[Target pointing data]
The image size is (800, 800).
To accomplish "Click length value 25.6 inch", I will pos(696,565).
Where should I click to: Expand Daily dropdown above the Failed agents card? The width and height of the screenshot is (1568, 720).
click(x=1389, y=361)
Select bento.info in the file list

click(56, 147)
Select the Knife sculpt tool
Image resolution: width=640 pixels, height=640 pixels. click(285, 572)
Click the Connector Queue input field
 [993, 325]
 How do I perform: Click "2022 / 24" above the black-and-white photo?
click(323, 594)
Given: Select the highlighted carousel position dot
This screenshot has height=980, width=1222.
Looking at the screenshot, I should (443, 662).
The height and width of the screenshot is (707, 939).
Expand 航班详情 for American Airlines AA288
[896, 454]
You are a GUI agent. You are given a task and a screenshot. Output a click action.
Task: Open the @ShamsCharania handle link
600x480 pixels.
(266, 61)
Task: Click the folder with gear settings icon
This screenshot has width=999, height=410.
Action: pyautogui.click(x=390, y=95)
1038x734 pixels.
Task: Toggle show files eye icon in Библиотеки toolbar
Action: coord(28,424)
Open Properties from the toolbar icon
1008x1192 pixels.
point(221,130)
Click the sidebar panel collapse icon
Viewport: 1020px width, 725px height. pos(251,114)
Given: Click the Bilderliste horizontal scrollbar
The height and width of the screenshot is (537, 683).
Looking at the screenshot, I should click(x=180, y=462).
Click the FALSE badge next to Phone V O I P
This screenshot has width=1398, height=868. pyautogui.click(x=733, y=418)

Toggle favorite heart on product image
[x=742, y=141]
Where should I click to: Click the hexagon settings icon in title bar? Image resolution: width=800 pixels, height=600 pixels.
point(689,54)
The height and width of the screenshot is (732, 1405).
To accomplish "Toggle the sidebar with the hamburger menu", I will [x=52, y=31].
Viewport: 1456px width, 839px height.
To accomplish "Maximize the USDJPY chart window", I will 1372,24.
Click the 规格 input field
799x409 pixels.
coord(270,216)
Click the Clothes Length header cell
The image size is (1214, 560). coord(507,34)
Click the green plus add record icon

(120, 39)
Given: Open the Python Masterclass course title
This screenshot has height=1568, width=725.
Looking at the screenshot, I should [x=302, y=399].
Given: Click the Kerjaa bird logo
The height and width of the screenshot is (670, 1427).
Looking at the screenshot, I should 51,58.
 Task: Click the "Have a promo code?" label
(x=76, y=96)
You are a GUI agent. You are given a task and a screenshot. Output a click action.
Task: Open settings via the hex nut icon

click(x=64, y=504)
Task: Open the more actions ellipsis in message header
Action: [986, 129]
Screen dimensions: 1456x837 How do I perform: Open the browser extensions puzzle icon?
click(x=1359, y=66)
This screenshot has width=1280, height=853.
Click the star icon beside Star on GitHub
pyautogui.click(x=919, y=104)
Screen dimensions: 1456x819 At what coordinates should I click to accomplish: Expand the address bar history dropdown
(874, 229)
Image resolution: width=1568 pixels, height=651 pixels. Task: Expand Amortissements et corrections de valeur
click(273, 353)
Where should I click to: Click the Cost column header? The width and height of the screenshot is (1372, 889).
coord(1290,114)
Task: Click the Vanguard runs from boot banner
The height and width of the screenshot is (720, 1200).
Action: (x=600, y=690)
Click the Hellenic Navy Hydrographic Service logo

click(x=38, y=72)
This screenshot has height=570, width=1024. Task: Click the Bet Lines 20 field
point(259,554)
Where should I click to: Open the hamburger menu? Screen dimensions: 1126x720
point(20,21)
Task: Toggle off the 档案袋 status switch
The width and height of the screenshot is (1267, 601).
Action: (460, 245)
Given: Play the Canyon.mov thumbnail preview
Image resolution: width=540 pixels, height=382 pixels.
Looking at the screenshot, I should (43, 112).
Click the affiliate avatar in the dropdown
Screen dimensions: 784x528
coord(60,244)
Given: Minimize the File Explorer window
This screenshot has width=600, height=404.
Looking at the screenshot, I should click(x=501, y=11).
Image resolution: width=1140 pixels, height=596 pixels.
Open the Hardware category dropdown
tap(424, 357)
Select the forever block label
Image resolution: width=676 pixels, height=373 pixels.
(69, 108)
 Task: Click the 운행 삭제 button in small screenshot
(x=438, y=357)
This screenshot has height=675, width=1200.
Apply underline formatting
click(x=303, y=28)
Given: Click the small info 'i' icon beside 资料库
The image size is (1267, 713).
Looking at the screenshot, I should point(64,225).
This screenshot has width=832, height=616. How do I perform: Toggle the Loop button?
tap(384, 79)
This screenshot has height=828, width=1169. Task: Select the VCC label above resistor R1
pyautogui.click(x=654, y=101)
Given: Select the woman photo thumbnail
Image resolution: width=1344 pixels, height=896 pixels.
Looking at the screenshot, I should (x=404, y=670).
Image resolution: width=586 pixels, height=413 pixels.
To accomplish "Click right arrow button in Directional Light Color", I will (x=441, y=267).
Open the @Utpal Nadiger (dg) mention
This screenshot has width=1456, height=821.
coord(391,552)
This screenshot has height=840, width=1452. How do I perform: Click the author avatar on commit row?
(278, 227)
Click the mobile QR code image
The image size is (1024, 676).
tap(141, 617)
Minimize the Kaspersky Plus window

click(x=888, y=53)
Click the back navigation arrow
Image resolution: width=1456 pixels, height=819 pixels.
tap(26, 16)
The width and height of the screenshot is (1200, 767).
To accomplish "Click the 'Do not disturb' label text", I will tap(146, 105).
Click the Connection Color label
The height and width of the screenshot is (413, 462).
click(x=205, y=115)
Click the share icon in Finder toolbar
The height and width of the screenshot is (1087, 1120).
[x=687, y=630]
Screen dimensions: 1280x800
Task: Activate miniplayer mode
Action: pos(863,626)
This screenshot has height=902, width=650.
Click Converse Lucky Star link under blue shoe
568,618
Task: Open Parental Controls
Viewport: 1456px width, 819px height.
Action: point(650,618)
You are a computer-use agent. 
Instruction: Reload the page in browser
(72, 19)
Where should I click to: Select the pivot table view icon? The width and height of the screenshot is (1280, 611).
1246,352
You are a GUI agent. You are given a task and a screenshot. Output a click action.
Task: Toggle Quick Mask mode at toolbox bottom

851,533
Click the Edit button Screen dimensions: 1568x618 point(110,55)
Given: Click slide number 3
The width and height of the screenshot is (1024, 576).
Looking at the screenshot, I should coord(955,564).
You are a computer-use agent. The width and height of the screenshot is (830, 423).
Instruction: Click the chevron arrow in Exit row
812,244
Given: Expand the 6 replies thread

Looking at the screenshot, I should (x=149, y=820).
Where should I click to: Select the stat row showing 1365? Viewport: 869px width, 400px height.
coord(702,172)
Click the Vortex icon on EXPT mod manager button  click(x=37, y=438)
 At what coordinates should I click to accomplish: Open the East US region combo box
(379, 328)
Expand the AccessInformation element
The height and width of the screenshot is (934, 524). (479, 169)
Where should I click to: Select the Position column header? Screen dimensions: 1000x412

# Work instructions:
Show every line of the records above that contains the word "label".

# Written answer:
 Task: Click the "Have a promo code?" label
Select the forever block label
This screenshot has height=828, width=1169. Task: Select the VCC label above resistor R1
To accomplish "Click the 'Do not disturb' label text", I will tap(146, 105).
Click the Connection Color label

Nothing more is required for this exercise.